__YOUR GOAL__. Reproduce verbatim the lines of the material starting at the line containing "Screen dimensions: 1568x731" and ending at the line containing "The height and". Omit the pictures from your copy.

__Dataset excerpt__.
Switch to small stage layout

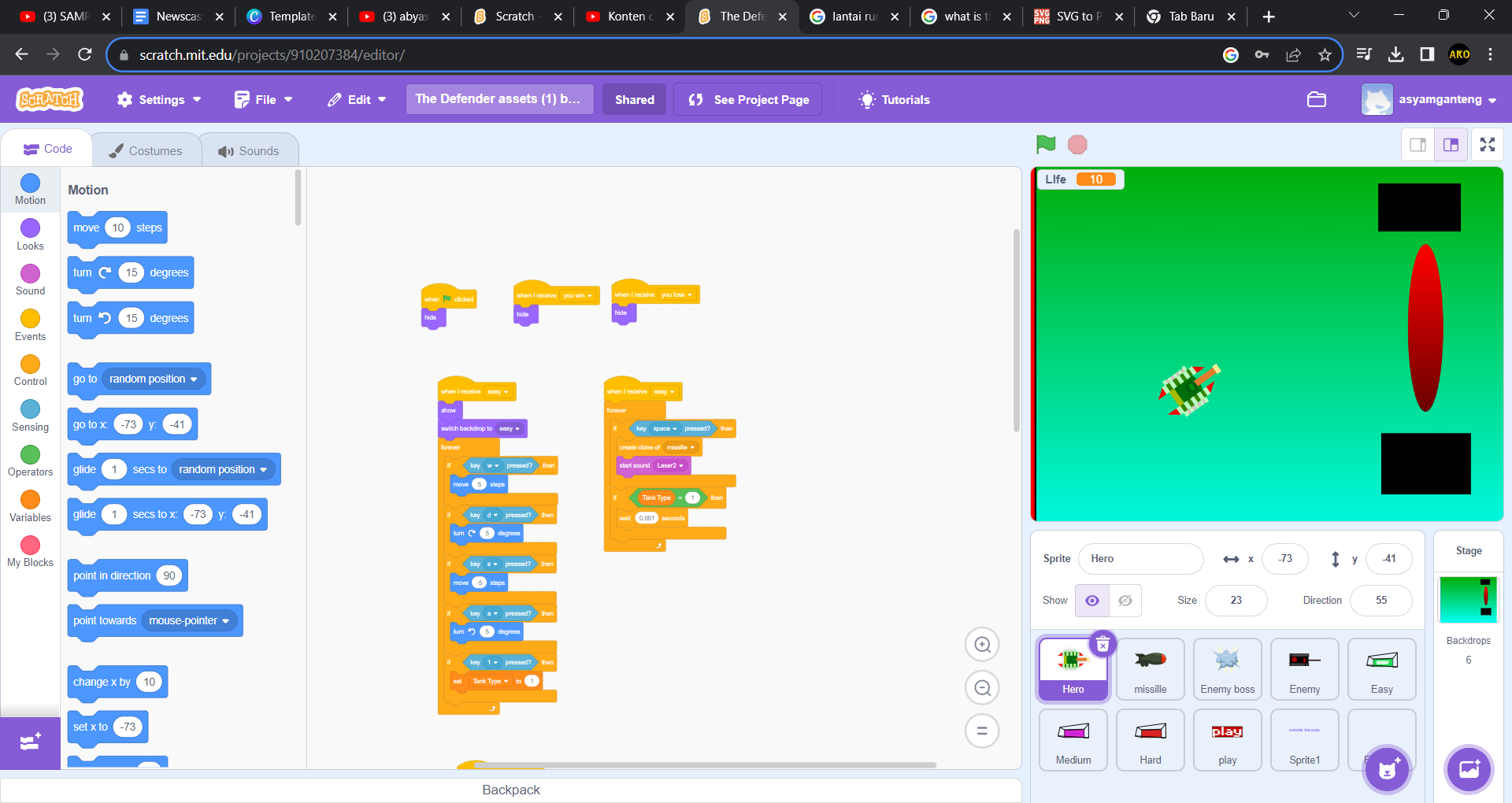(x=1418, y=145)

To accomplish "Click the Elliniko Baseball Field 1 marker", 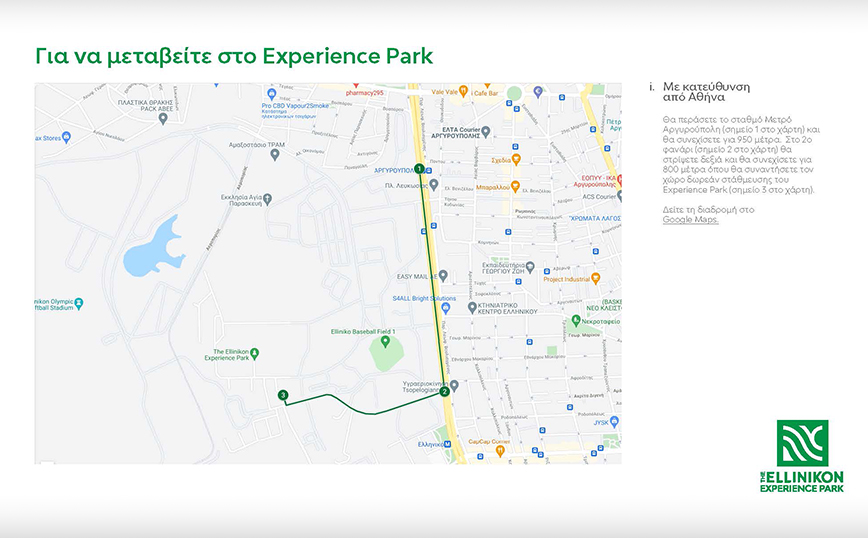I will pos(380,343).
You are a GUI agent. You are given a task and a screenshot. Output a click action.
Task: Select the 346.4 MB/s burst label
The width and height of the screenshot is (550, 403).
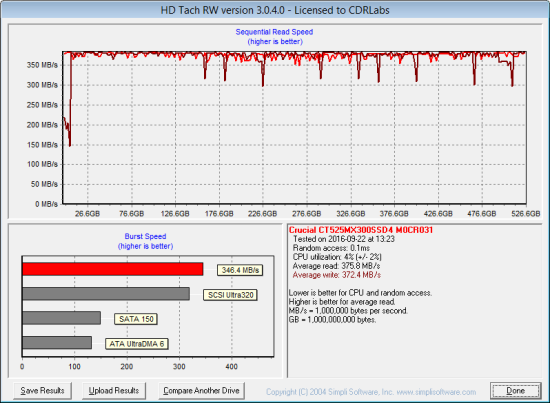click(240, 270)
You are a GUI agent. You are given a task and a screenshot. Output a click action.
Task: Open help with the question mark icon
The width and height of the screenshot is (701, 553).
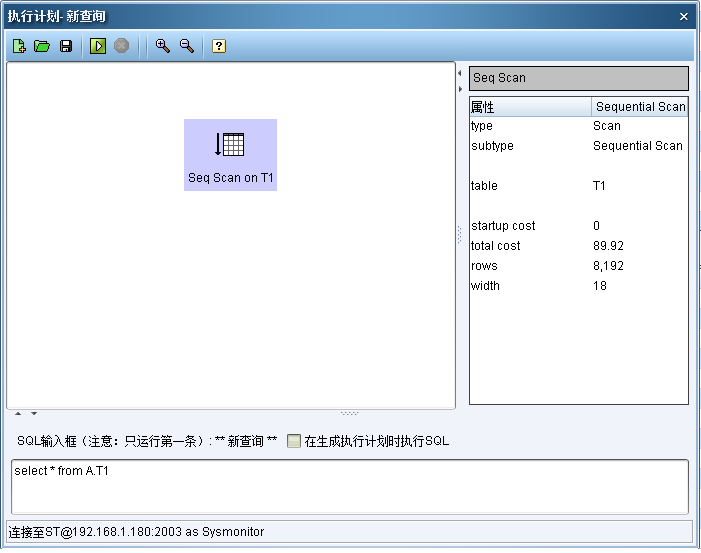(219, 46)
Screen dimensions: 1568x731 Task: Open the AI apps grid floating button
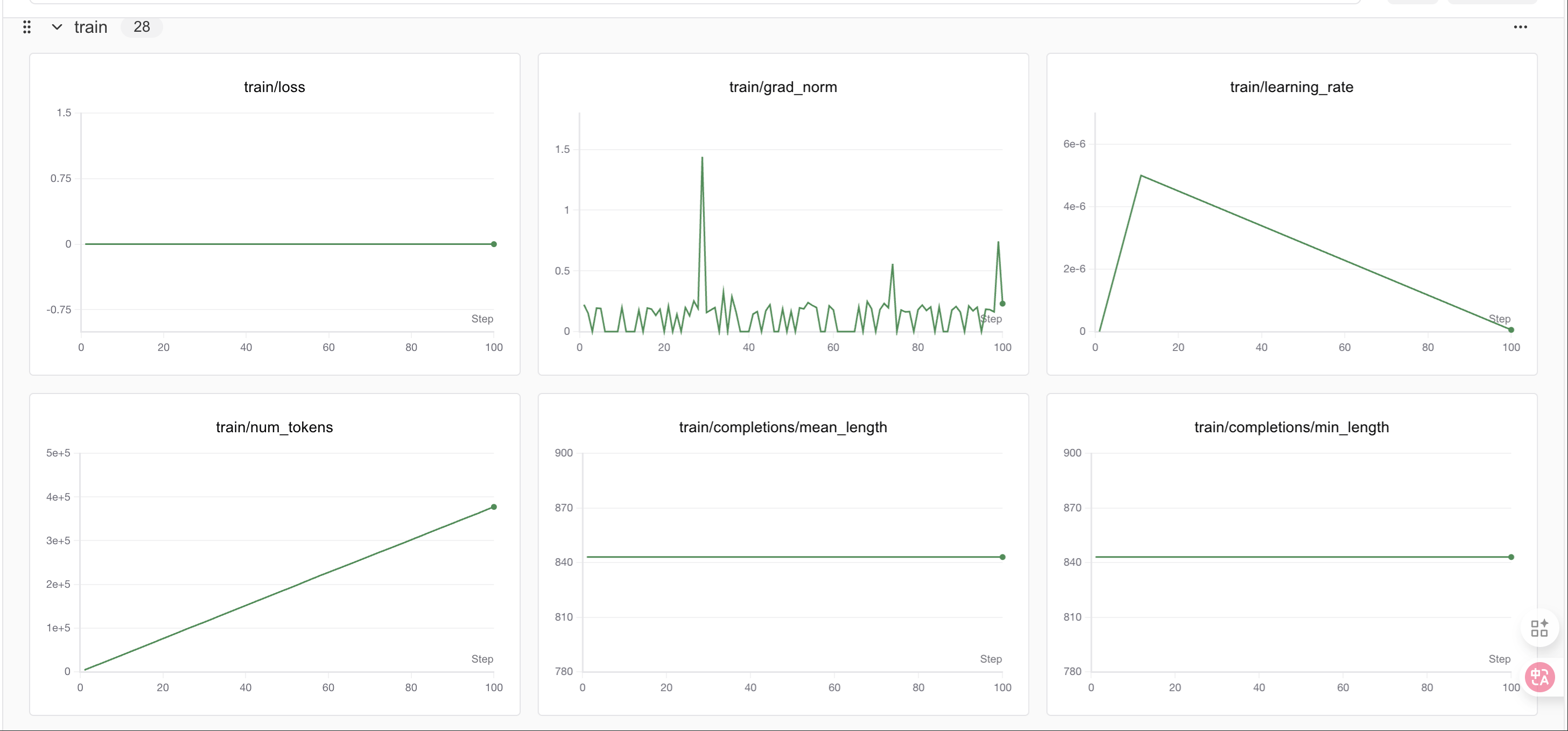click(x=1539, y=628)
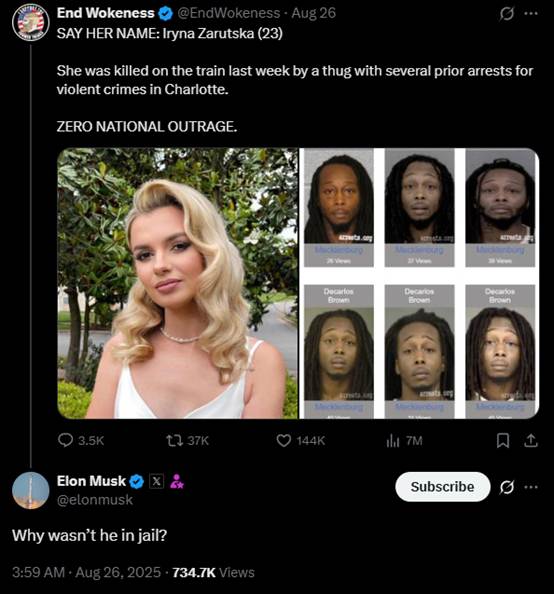
Task: Open Elon Musk's profile picture
Action: pyautogui.click(x=31, y=490)
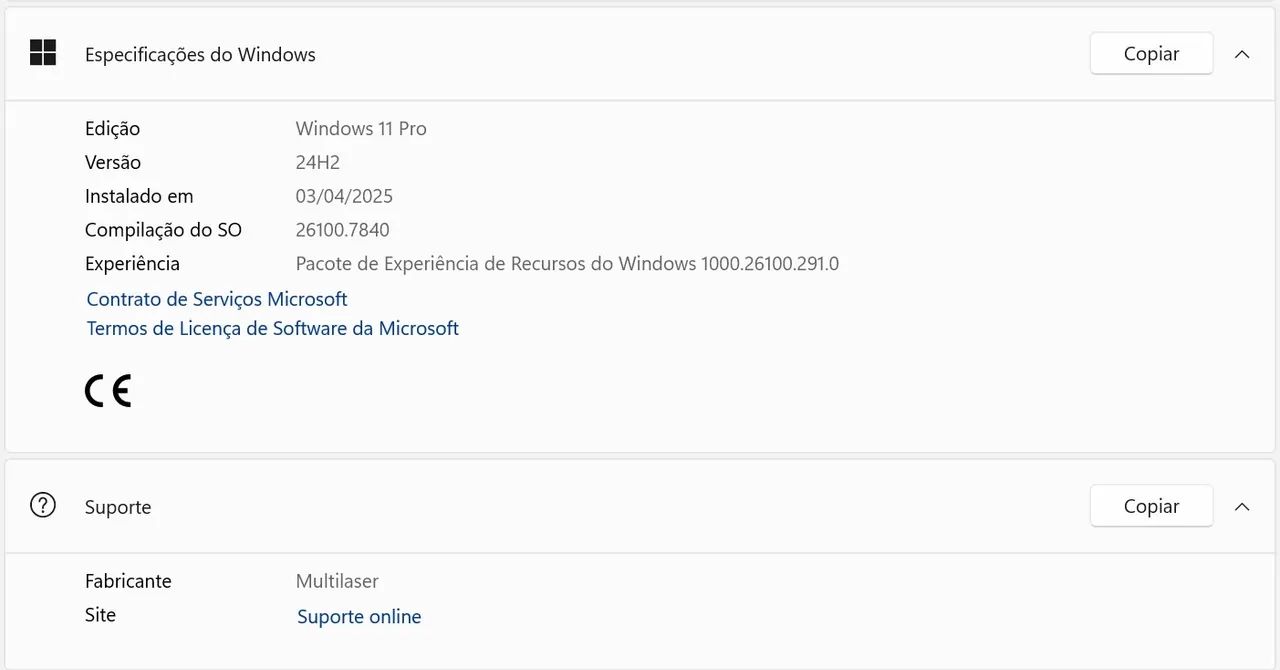The height and width of the screenshot is (670, 1280).
Task: Open Termos de Licença de Software link
Action: point(272,328)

__ANSWER TO THIS TASK__.
Screen dimensions: 1568x731 Task: Open the AI apps grid floating button
click(x=1539, y=628)
Task: Open Elon Musk's profile picture
Action: pyautogui.click(x=31, y=490)
The height and width of the screenshot is (670, 1280).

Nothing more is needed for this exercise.